Certains dénoncent une volonté "d’effacer le christianisme", d’autres un "lent génocide" des chrétiens. Lui y voit inlassablement une terre de mission et d’évangélisation. Mgr Matthew Man-Oso Ndagoso, 62 ans, est archevêque au Nigeria, plus précisément à Kaduna, dans le nord-ouest du pays. Cet État du Nigeria est tristement connu pour les nombreux enlèvements de prêtres et attaques d’églises qui y sont perpétrées. Plus de cinquante paroisses du diocèse de Kaduna "sont gravement touchées", raconte l’archevêque sobrement lors d’une conférence de presse donnée par l’Aide à l’Église en détresse (AED) ce mercredi 23 novembre.

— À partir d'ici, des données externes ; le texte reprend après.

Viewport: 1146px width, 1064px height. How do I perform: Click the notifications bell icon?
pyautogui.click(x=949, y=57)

"Les prêtres ne peuvent plus rester dans leur presbytère pour assurer la pastorale nécessaire à la population car ils sont devenus des cibles importantes". "Au cours des quatre dernières années, huit de nos prêtres, un grand nombre de nos catéchistes et un nombre incalculable de fidèles laïcs ont été enlevés", glisse-t-il. "Parmi les prêtres kidnappés, quatre ont été libérés, trois ont été tués et deux sont toujours en captivité, l’un d’eux ayant passé presque quatre ans comme otage." Et de reprendre, simplement : "Il m’est difficile de vous dire combien de prêtres sont actuellement portés disparus. J’ai appelé hier mon évêché pour savoir et l’on m’a répondu qu’on était sans nouvelle de deux autres prêtres."
Au Nigeria, nous témoignons par nos vies, avec nos vies.

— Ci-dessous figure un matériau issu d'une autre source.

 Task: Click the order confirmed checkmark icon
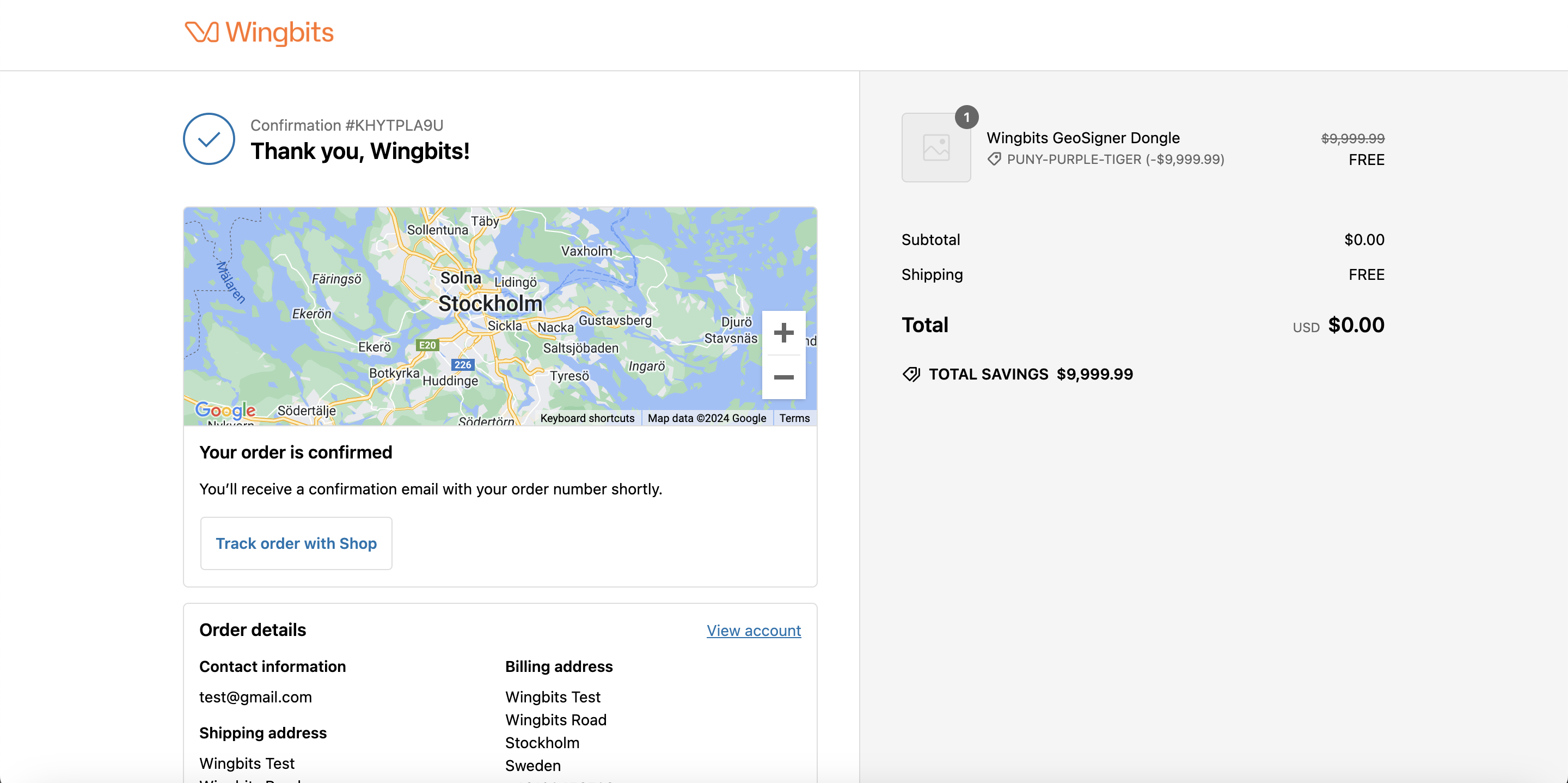(209, 139)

Un quotidien douloureux, difficile et menaçant. Mais pour lequel Mgr Matthew Man-Oso Ndagoso a décidé de ne pas baisser les bras, loin de là. Car oui, la réalité est dure : plus de 7.600 chrétiens auraient été tués au Nigeria et 5.200 autres enlevés entre janvier 2021 et juin 2022, révèle le dernier rapport de l’Aide à l’Eglise en détresse (AED) sur les chrétiens persécutés. L’année 2021 a également été marquée par des attaques contre plus de 400 églises ou institutions chrétiennes. Le pays tout entier est actuellement confronté à de graves problèmes de sécurité comme il n’en a jamais connu dans son histoire, pas même lors de la guerre civile. "L’émergence de groupes terroristes comme Boko Haram et l’Etat islamique de la province d’Afrique de l’Ouest (ISWAP) en 2009, puis les conflits entre éleveurs et agriculteurs, le banditisme, et les enlèvements avec demandes de rançon sont les principales causes d’insécurité dans le Nord, les régions du nord-ouest et du centre-ouest étant les principaux théâtres de conflit", résume Mgr Matthew Man-Oso. Et l’État de Kaduna en est l’épicentre.

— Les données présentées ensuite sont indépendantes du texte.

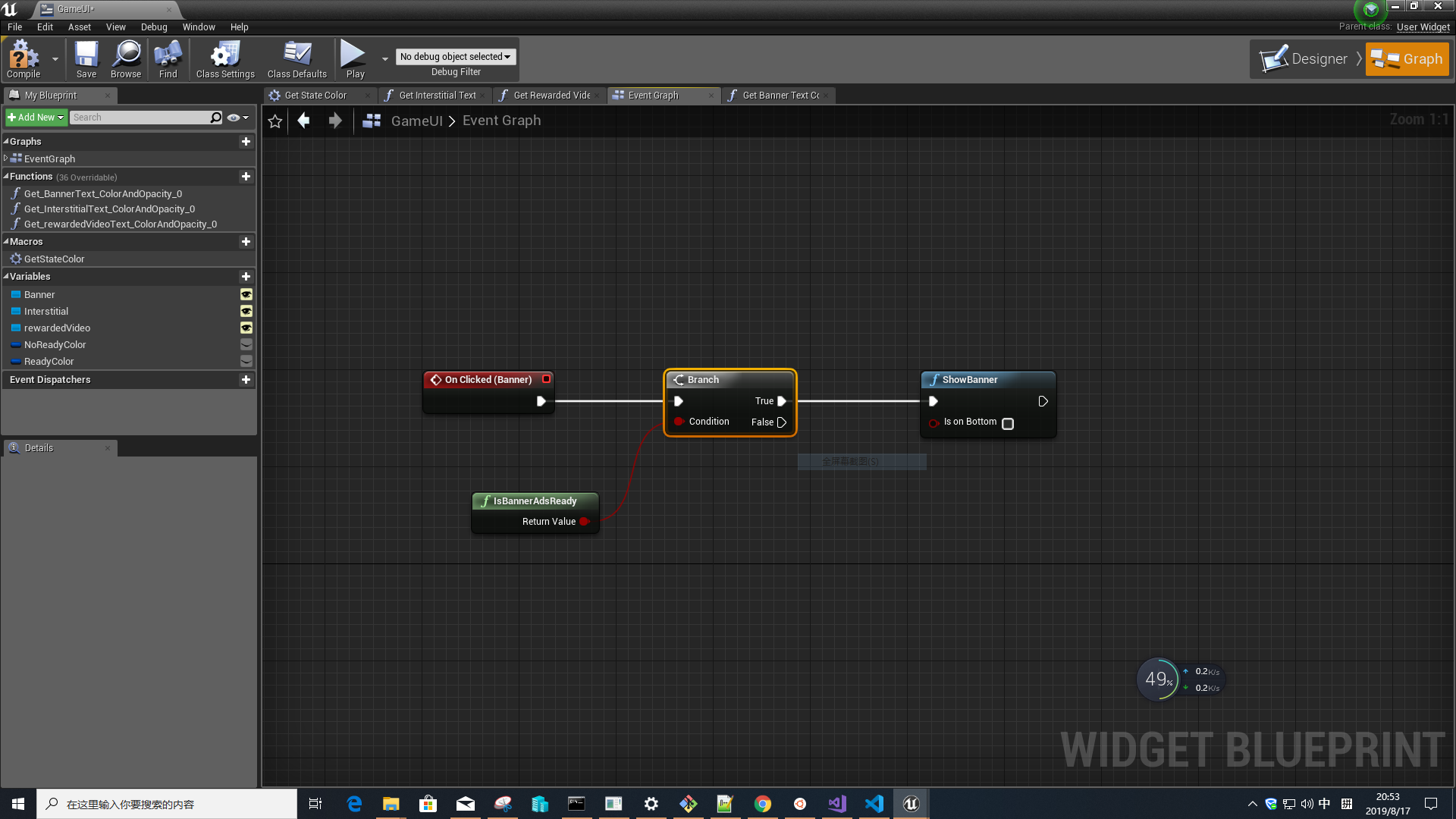This screenshot has width=1456, height=819.
Task: Click the GameUI breadcrumb link
Action: (417, 121)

Son discours se fait tranchant lorsqu’il évoque le gouvernement nigérian qui porte une lourde part de responsabilité dans l’insécurité et la violence qui ravagent le pays. Un certain nombre de facteurs, y compris l’insatisfaction politique et la pauvreté due à l’incapacité de vivre de l’élevage, "ont poussé les membres de la communauté des éleveurs peuls à des activités criminelles pour subvenir à leurs besoins", reprend-t-il. Mais ces épreuves et ces difficultés n’entachent en rien sa mission de pasteur. "Nous croyons que chaque être humain a été créé à l’image du Christ", reprend-t-il. "Et c’est ce dont nous témoignons chaque jour, à chaque instant, en dépit des épreuves". Oui, les chrétiens ont un rôle central à jouer dans la société nigériane. Un rôle "de dialogue, de pardon et de témoin".
Se plongeant dans ses souvenirs, il raconte avec une émotion maîtrisée le témoignage d’un de ses séminaristes kidnappés. "Il n’a cessé de témoigner même s’il savait sa vie menacée", résume-t-il. "Au Nigeria, nous témoignons par nos vies, avec nos vies." Mais, surtout, avec la force de l’Esprit saint. Après sa résurrection, le Christ a envoyé l’Esprit aux apôtres pour qu’ils aient la force de témoigner. "C’est pareil pour nous : le Christ nous envoie la force de son Esprit et il l’emporte largement sur celle des terroristes."